▸ **What you will do**
Transcribe the listing below only from the line with "Task: Go back using the left arrow" up to and including the line with "Task: Click the green thumbs-up icon".

▸ **Task inputs**
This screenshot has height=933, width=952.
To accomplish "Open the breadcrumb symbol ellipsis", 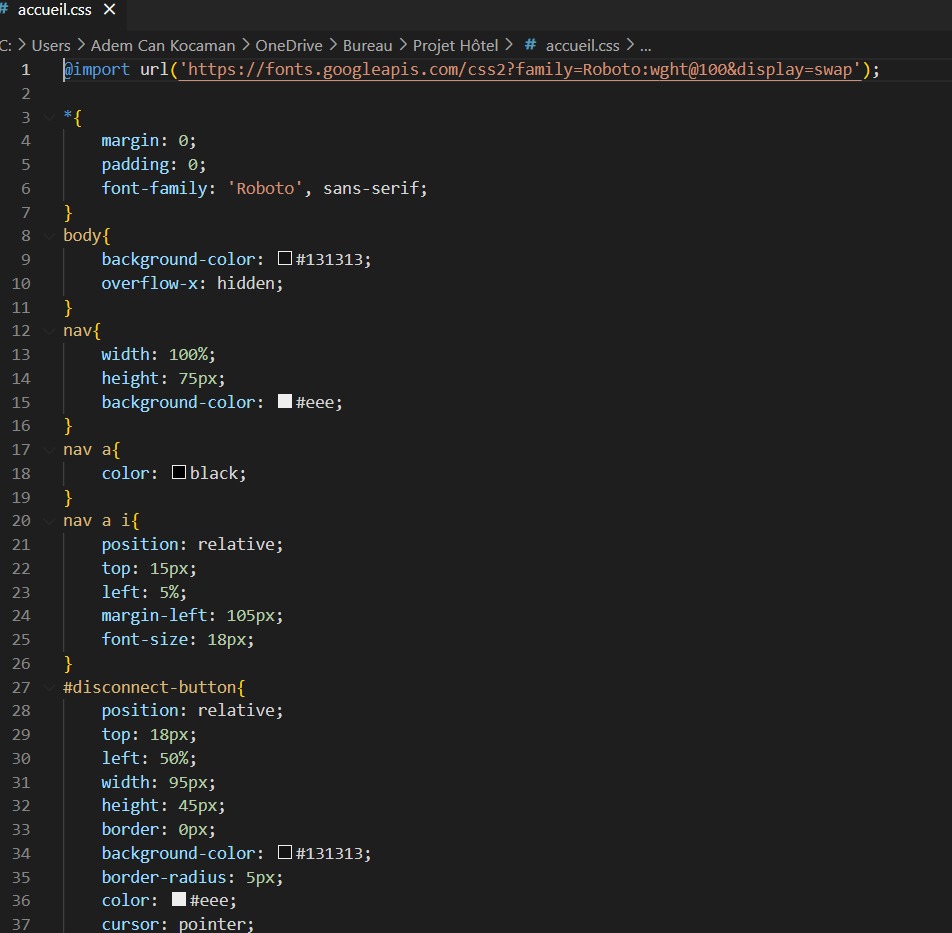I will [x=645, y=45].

...

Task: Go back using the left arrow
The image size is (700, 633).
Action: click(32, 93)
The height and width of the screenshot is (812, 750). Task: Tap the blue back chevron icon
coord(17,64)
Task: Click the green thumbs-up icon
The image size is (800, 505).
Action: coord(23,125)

▸ **Reply**
Task: Go back using the left arrow
The image size is (700, 633).
Action: click(32, 93)
The height and width of the screenshot is (812, 750). Task: Tap the blue back chevron icon
coord(17,64)
Task: Click the green thumbs-up icon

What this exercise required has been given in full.